Quanto sei stato fermo?

«Non è che abbia perso chissà quante gare, sarò sincero. Ma per un paio di settimane almeno non ho pedalato e poi, quando ho ricominciato, molto semplicemente non ero me stesso. Ho iniziato a sentirmi meglio alla fine del Giro d’Italia, tant’è che ero uno dei fuggitivi dell’ultima tappa, quella di Trieste. Foldager e Cretti, poi primo e secondo, mi hanno staccato, è vero, ma fino all’ultimo chilometro ero davanti a lottare insieme a loro».

Qual è stato il momento più complicato?

«Guarda, io non voglio passare per quello che giustifica una stagione storta con un mese di mononucleosi. Se non l’avessi avuta sarei stato più contento, si capisce, ma allo stesso tempo conosco corridori che hanno vissuto la mia stessa esperienza e si sono ripresi prima di me. Io sono così, ho bisogno di tanti giorni di gara per rientrare in forma. Però ecco, ci tengo a sottolineare questo: sarei un arrogante se dicessi che senza mononucleosi sarei andato forte tanto quanto Busatto, per fare un esempio».

Ma tra i due periodi di recupero quale hai sofferto di più?

■ ■ ■

### Compito assegnato 1
Stampa il passo dell'intervista da «Quanto sei stato» a «momento più complicato?».
### Compito assegnato 2
Indica se ciascuna affermazione concorda con l'intervista, rispondendo sì o no e citando le parole decisive del testo.
(a) L'intervistato è rimasto senza pedalare per almeno un paio di settimane.
(b) L'intervistato era in fuga nell'ultima tappa del Giro d'Italia, quella di Trieste.
(c) L'intervistato afferma che senza la mononucleosi sarebbe andato forte quanto Busatto.
### Compito assegnato 3
Secondo l'intervista, chi sono stati primo e secondo nell'ultima tappa del Giro d'Italia?
Il materiale è distinto dall'intervista e non ne fa parte.

### Materiale fornito

■ ■ ■

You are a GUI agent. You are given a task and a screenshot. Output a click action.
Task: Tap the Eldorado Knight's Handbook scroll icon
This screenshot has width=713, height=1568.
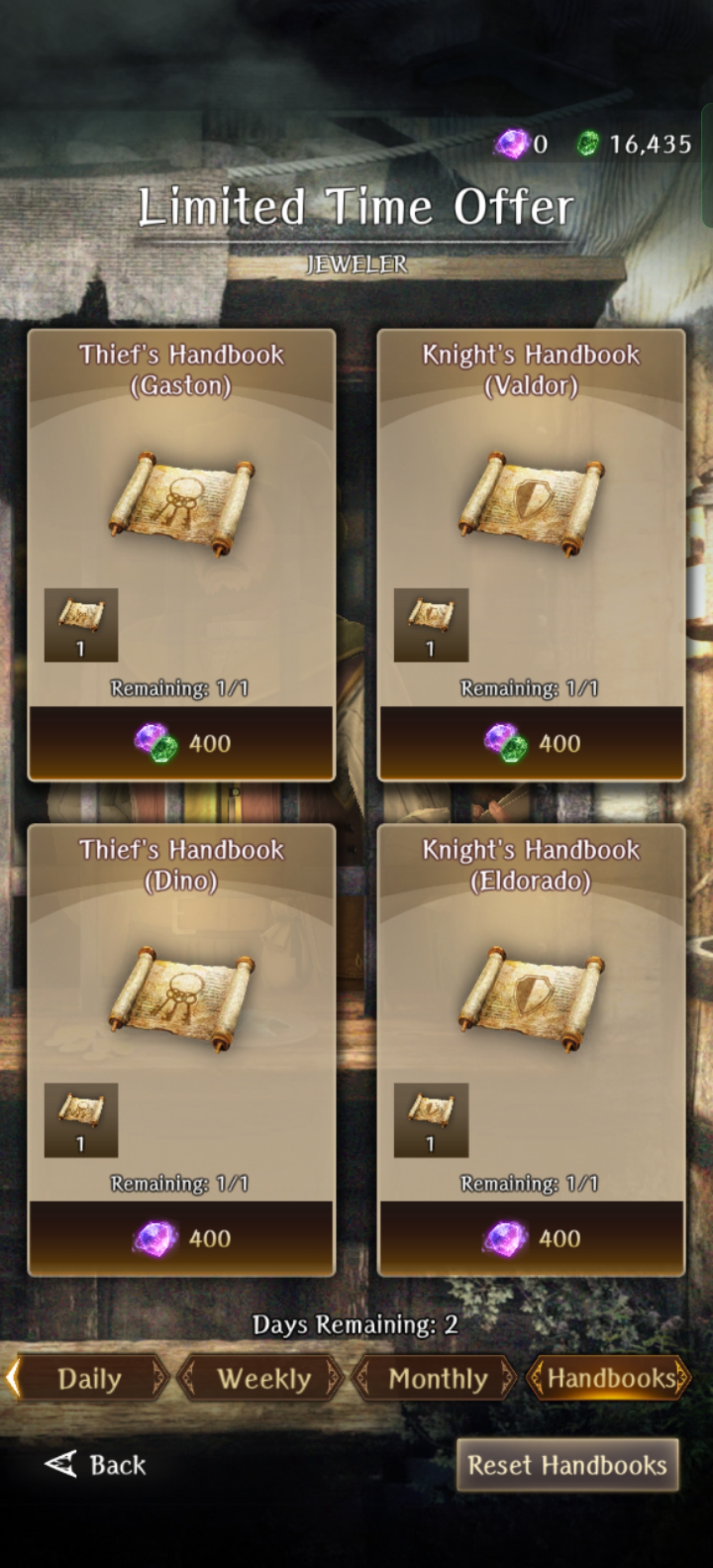pyautogui.click(x=531, y=998)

■ ■ ■

### Risposta completa 1
Quanto sei stato fermo?

«Non è che abbia perso chissà quante gare, sarò sincero. Ma per un paio di settimane almeno non ho pedalato e poi, quando ho ricominciato, molto semplicemente non ero me stesso. Ho iniziato a sentirmi meglio alla fine del Giro d’Italia, tant’è che ero uno dei fuggitivi dell’ultima tappa, quella di Trieste. Foldager e Cretti, poi primo e secondo, mi hanno staccato, è vero, ma fino all’ultimo chilometro ero davanti a lottare insieme a loro».

Qual è stato il momento più complicato?

### Risposta completa 2
(a) Sì: «per un paio di settimane almeno non ho pedalato».
(b) Sì: «ero uno dei fuggitivi dell’ultima tappa, quella di Trieste».
(c) No: «sarei un arrogante se dicessi che senza mononucleosi sarei andato forte tanto quanto Busatto».

### Risposta completa 3
Foldager è stato primo e Cretti secondo.